The rules don’t make it easy. It’s difficult to live on disability benefits without a supplemental income, but if you earn too much of an income, you can risk losing your benefits. On top of this Catch-22, SCI is very expensive, not only because of the high cost of health care but also the costs of adaptive and assistive technologies and, most expensive of all, home care. There are options, Saviola said, perhaps most promisingly the individual or pooled trust, which enables a person earning more than Medicaid allows to put their surplus funds in an account operated by a third party that can be used to pay expenses like rent, credit cards, and utilities.

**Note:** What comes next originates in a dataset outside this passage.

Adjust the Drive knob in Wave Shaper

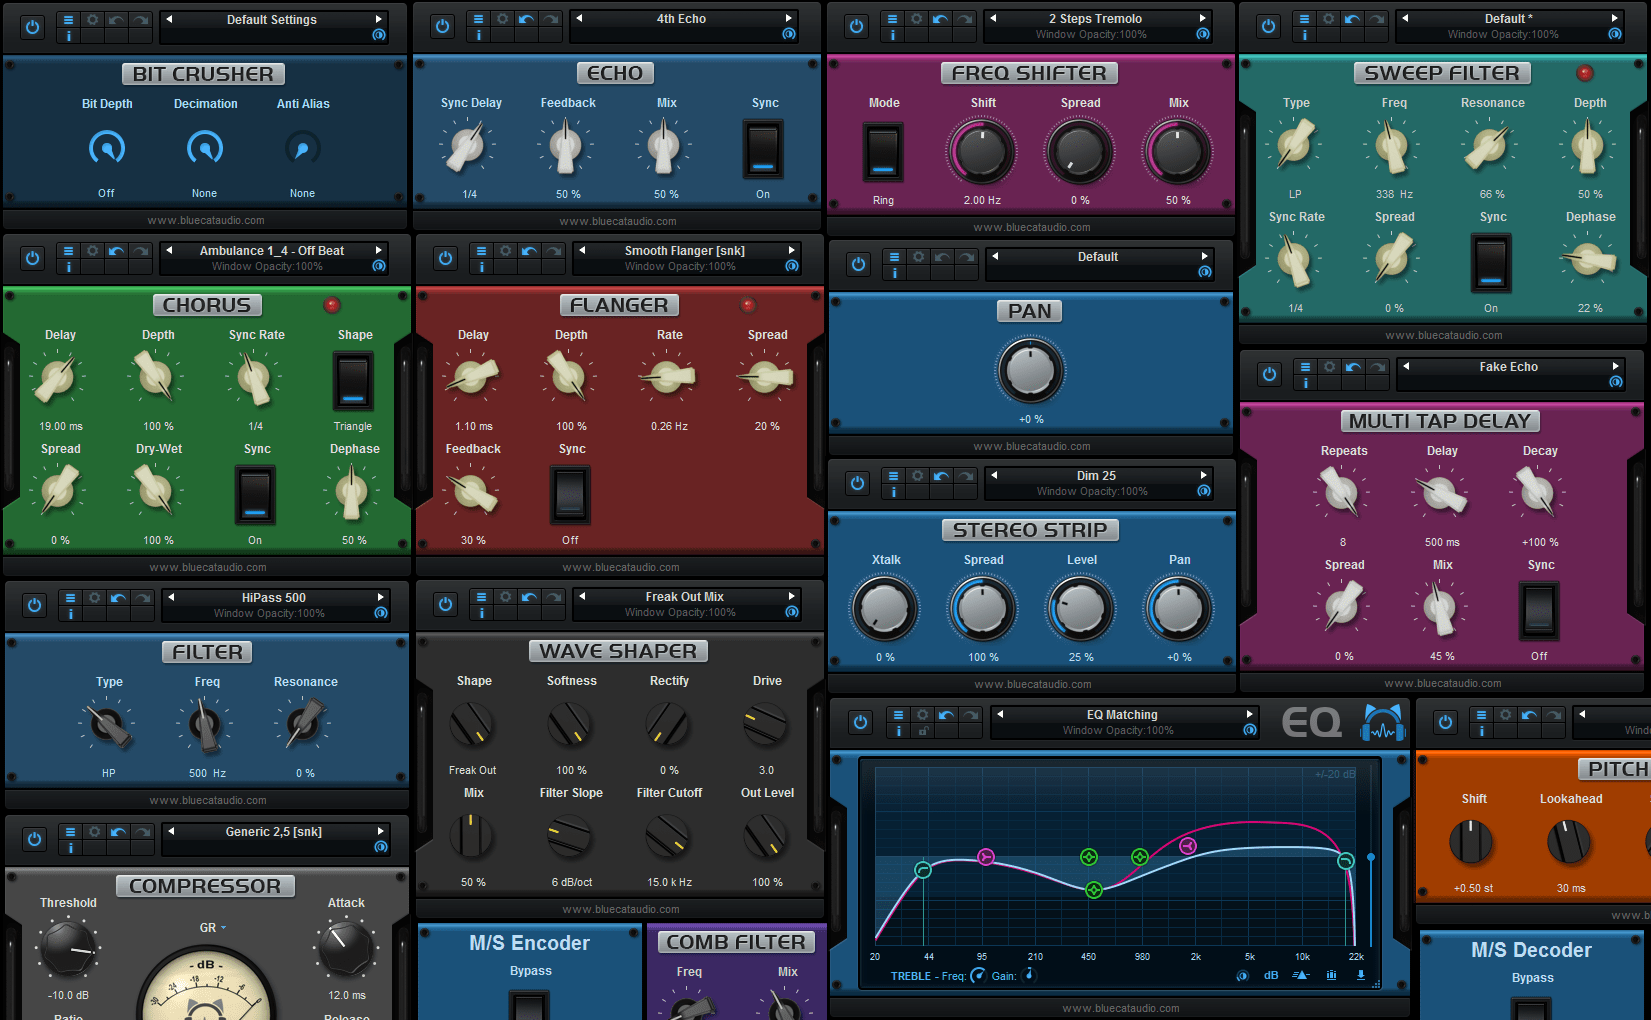(x=765, y=725)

Fay discussed the advantages of Consumer Directed Personal Assistance Services (CDPAS), a program designed for and by people with disabilities to give them control over the hiring, training and firing of their personal aides, paid for by Medicaid. Without CDPAS, a person with SCI would most likely have to rely on a home health agency to pick their aides, which leaves a lot of this sensitive relationship to chance. CDPAS enables a person to hire anyone they feel comfortable with—even relatives, other than parents or spouses, as long as they don’t live with the client.

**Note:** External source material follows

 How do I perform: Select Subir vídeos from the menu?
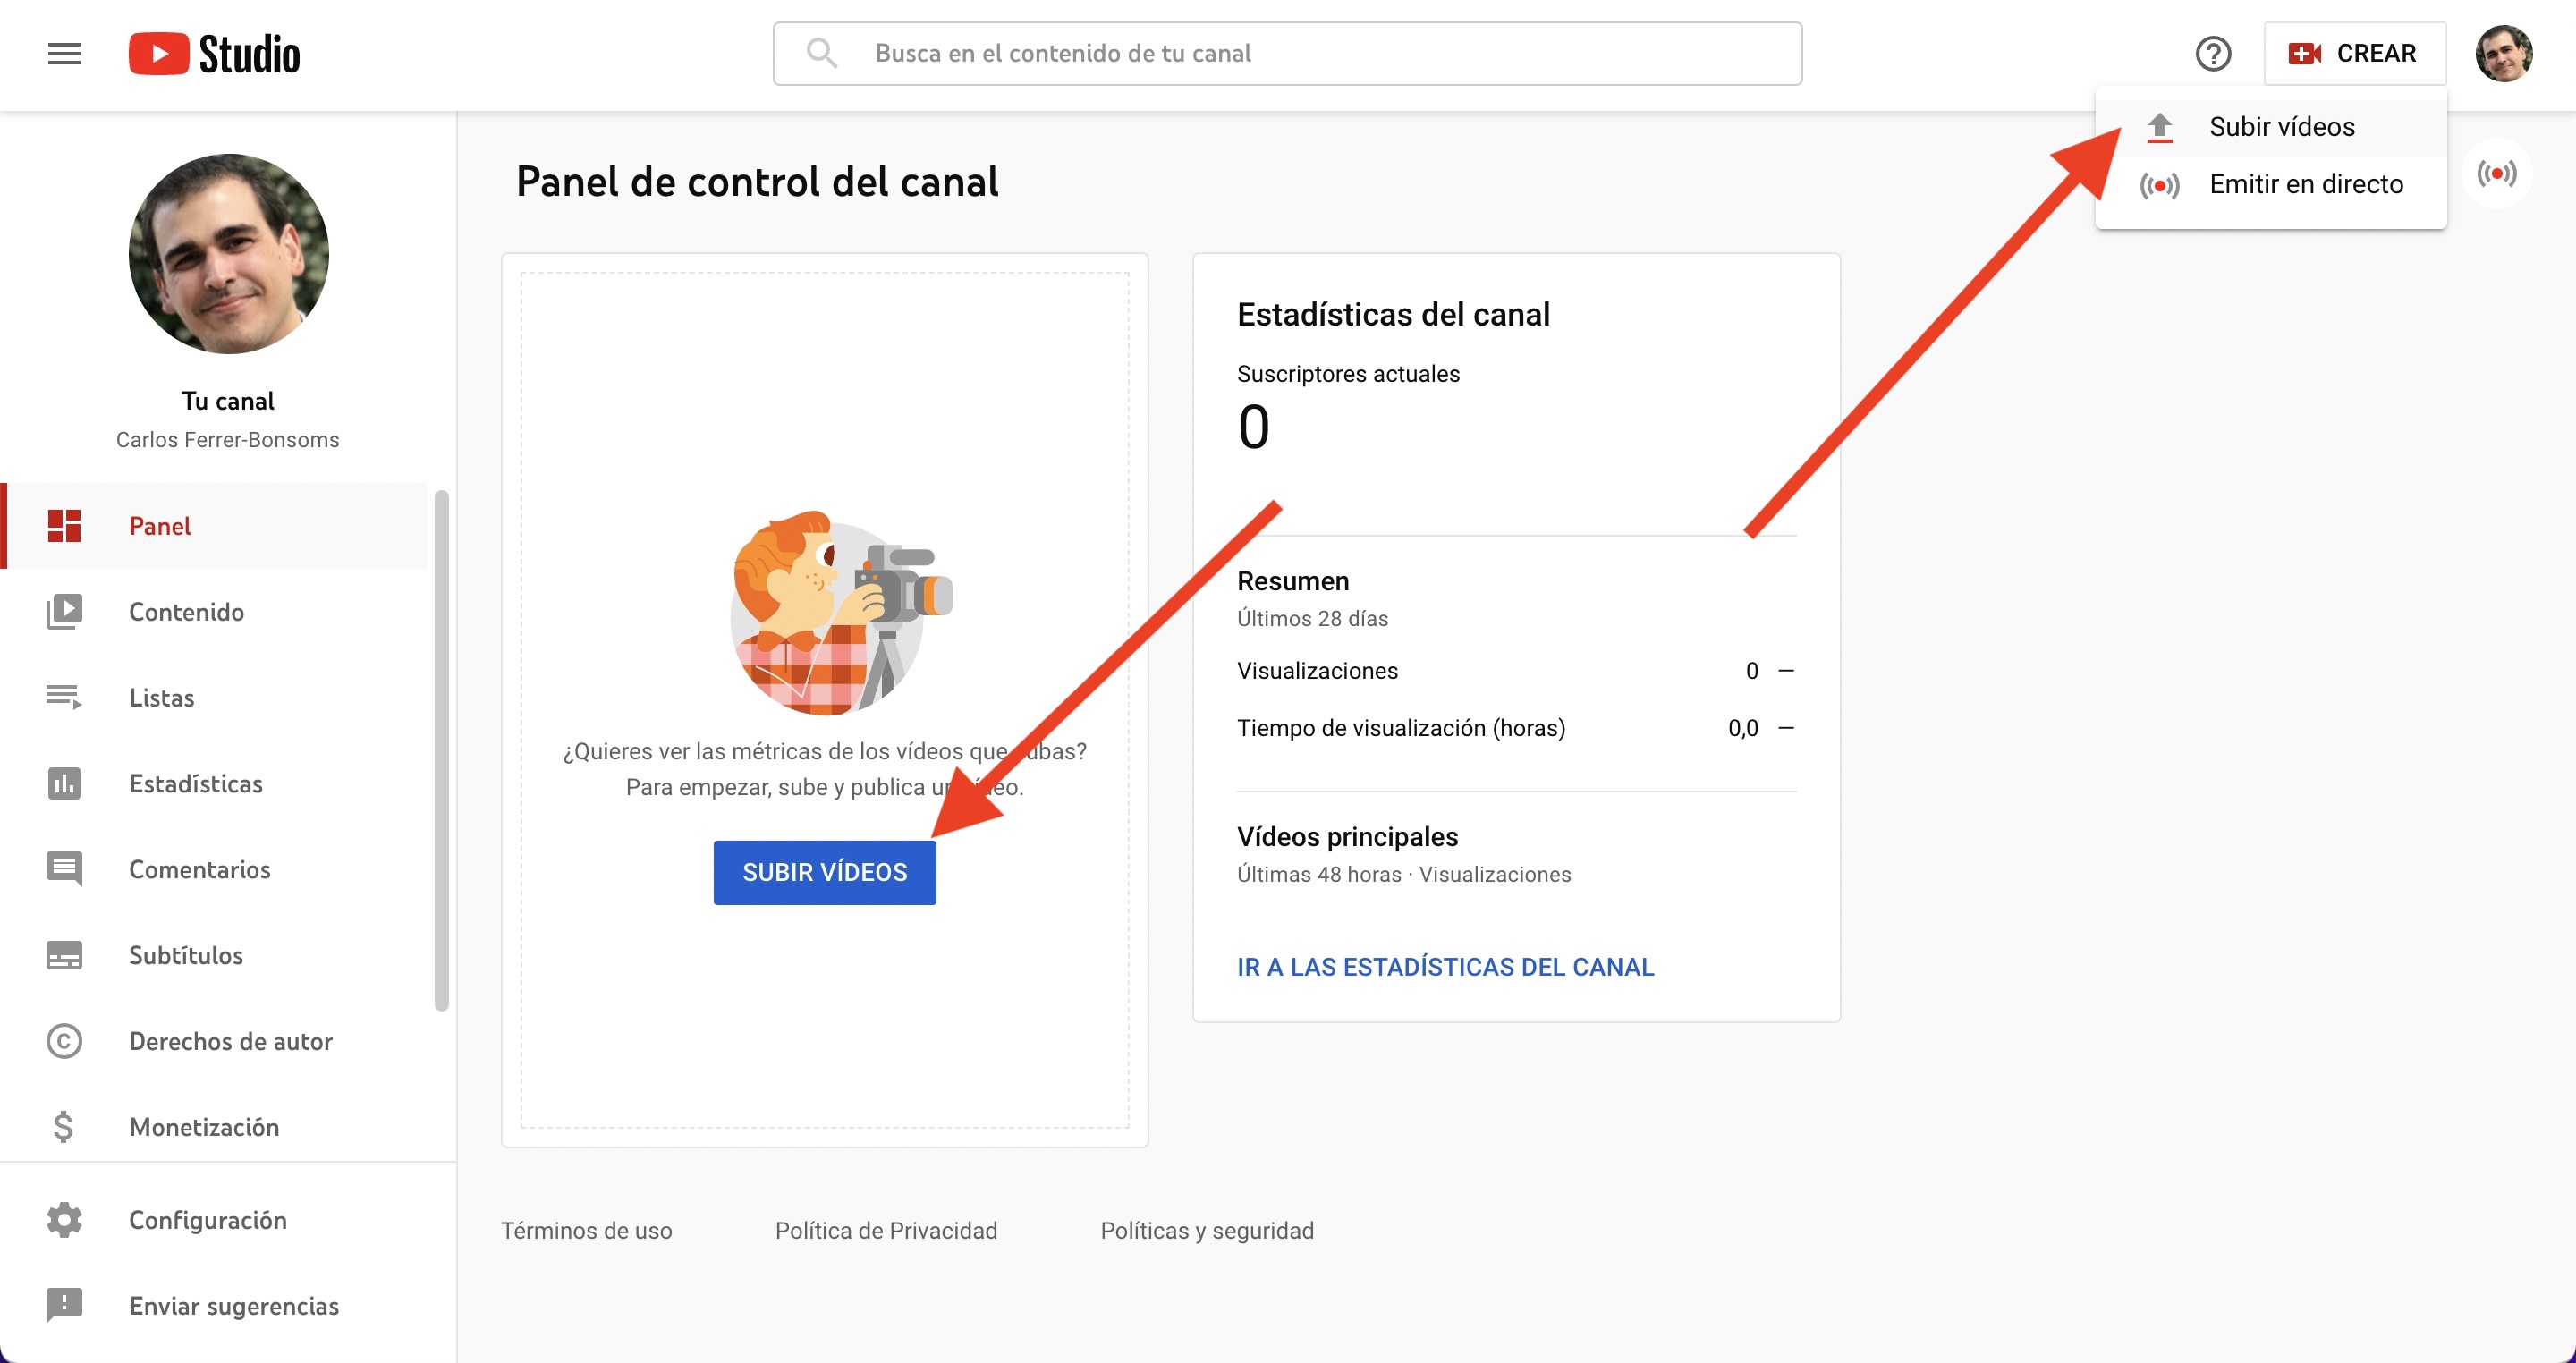click(2281, 127)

A further advantage: aides hired by CDPAS are exempt from the Nurse Practice Act, which otherwise requires a licensed nurse to administer the home care client’s pills or change wound dressings, among other simple medical tasks. Elegudin, who uses CDPAS, said it’s not absolutely fool proof—he has spent entire days in bed because his aide was sick—but he thinks it beats the alternative. “I know best how to help me,” he said.
Several themes carried through presentations on assistive technologies in the afternoon, including the high cost of assistive technologies and the reluctance of third parties to pay for them—a fact that undermines independence. Also discussed was the uniqueness of each SCI. Discussing modifications of entryways, bathrooms and kitchens in the home, occupational therapist Megan Rochford from Rusk said, “I follow the ADA [Americans with Disabilities Act] guidelines, then I tweak them for the client.”

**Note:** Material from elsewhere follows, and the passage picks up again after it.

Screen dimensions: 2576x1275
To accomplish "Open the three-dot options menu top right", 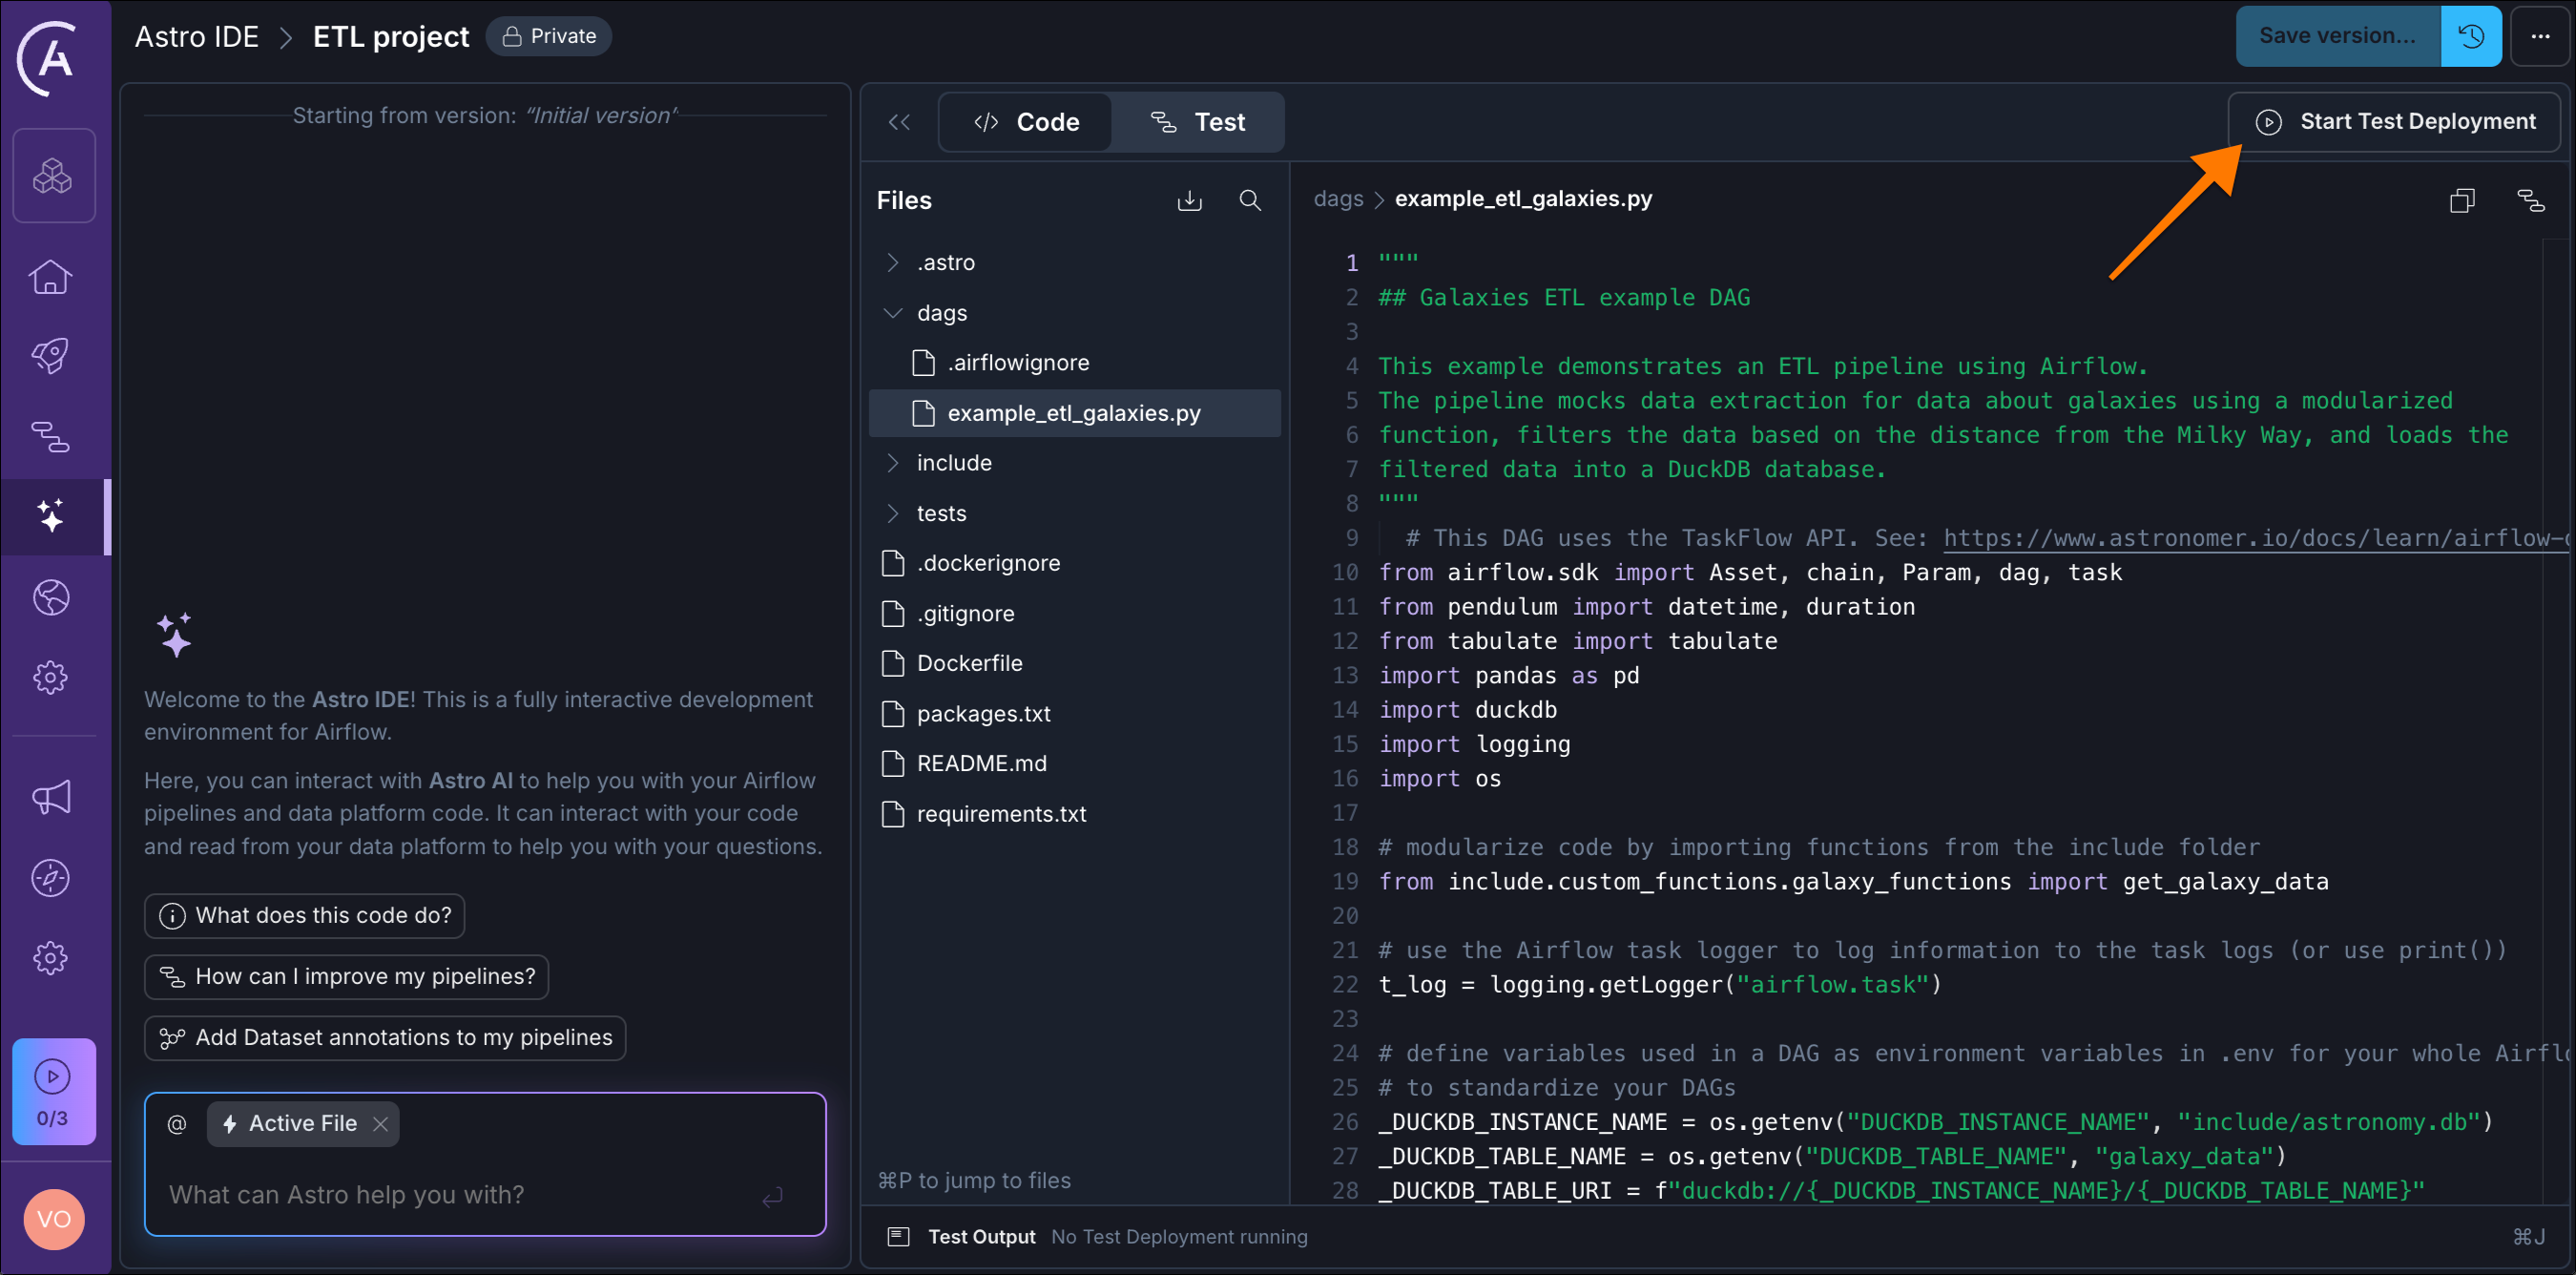I will coord(2540,35).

One of the most thought-provoking presentations came toward the end of the day, from ICS Senior VP for Rehabilitation and Training Jean Minkel, in a talk, she titled “When Walking Fails.”
“What’s the first question you get asked in rehab?” Minkel asked the therapists in the room.
“When will I walk again?” someone volunteered.
Minkel nodded and said, “It’s not an easy question, is it?”
Minkel said there is a tendency in the rehabilitation world to avoid the hard reality that most people with severe SCI will not walk again. This can complicate the mission of rehabilitation, which is to enable people with SCI to rebuild their lives and regain their independence. Minkel said the wheelchair to a newly injured person represents disability. It takes time before he sees its liberating potential.
Citing research from Dalhousie University in Canada, Minkel said that most people with SCI, even those injured longer than a year, are not well-versed in manual wheelchair use. “We should be teaching them wheelies,” she said.
A Tale of Independence
Minkel told a story of an ICS member who lived in a housing project in the middle of a big hill. She asked him why he was always hanging in his building lobby. Why wasn’t he out in the neighborhood, doing things, visiting friends? He said if he went down the hill, he’d have to push too hard to get back up home. To go up the hill was too tiring, even if it was much easier to come back down. Why didn’t he get a power wheelchair to make it easier to go uphill, Minkel asked. He demurred, saying, “Power chairs are for disabled people.”
Minkel made him a deal: He could try the power chair for a month, no strings attached. If he didn’t like it, she would take it back. Before the month was up, he called her and asked, “You’re not going to take the chair away, are you?”
The member may have to have been led part of the way, but he found his own road to independence.